■ **TASKS TO CARRY OUT**:
A - In the text on search relevancy, what does a sim value of 0 mean?
B - Rewrite a part of the text on search relevancy, starting at "The installation failed." and ending at "are considered similar.", with "threshold" swapped for "cutoff".
C - List every parameter that the text on search relevancy gives after the words "The parameters are:".

■ **TEXT SEGMENT**:

--- START ---

The installation failed.
The first statement is 53 characters long, excluding white space and punctuation. The second statement is 21 characters long, and it is a sub-string of the first. So the similarity metric is 21/53, which equals 40%. If this value is greater than the threshold set by the sim
parameter, then these statements are deemed similar for grouping.
A sim
value of 0 means that any size sub-string will be considered similar. A value of 100 means that only identical strings are considered similar.
Altering Weight by Result Type
Normally, all statement results receive the same treatment in the relevancy calculation. However, at times it may be useful for certain statement types to be weighted higher or lower. For example, two identical statements from similar documents usually receive near identical relevancy. However, if the statements are from two different text fields (such as role:goal
and role:fact
), and there is reason to consider one field of more interest to users, varying the relevancy would be valuable. ATG Search supports these weighting factors with the following parameters:
f*1.0,o*1.0,s*1.0,ROLE:ID*2.0
The parameters are:
f*
--The weight (or multiplier) of preferred answer statement relevance.o*
--The weight of structured statement results.s*
--The weight of unstructured statement results.
A weight of 1.0 means the original (pure) relevancy is used. The ROLE:ID
field is double weighted, since a text search on a particular id strongly prefers the single document with that id, rather than other documents which might refer to it.

--- END ---

■ **RAW DATA**:
--- START ---

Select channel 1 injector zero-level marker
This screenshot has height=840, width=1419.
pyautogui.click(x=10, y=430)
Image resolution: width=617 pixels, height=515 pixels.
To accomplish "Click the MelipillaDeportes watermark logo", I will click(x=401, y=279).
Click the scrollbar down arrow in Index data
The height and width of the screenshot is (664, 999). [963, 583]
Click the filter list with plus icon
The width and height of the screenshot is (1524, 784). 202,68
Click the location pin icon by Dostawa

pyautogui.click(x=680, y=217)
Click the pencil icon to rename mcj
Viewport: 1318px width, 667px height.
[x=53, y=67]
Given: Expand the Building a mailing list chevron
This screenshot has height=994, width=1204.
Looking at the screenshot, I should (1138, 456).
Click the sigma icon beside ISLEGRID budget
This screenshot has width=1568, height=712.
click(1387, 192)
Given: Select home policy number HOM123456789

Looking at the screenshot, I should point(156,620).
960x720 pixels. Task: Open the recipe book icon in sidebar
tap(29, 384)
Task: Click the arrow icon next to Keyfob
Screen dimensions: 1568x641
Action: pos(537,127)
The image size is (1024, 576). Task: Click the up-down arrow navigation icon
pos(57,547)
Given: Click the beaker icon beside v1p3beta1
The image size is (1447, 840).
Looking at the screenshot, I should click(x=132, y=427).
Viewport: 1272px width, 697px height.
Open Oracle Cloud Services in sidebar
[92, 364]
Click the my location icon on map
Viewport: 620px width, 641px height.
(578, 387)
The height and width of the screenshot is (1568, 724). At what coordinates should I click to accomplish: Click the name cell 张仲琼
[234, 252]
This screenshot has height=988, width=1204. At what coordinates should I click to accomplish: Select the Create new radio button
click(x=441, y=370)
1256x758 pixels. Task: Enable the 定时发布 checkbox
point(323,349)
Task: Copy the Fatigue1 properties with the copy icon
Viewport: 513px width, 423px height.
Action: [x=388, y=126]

--- END ---

■ **TASK-BY-TASK OUTPUTS**:
A - Any size sub-string will be considered similar.

B -
The installation failed.
The first statement is 53 characters long, excluding white space and punctuation. The second statement is 21 characters long, and it is a sub-string of the first. So the similarity metric is 21/53, which equals 40%. If this value is greater than the cutoff set by the sim
parameter, then these statements are deemed similar for grouping.
A sim
value of 0 means that any size sub-string will be considered similar. A value of 100 means that only identical strings are considered similar.

C - f*, o*, s*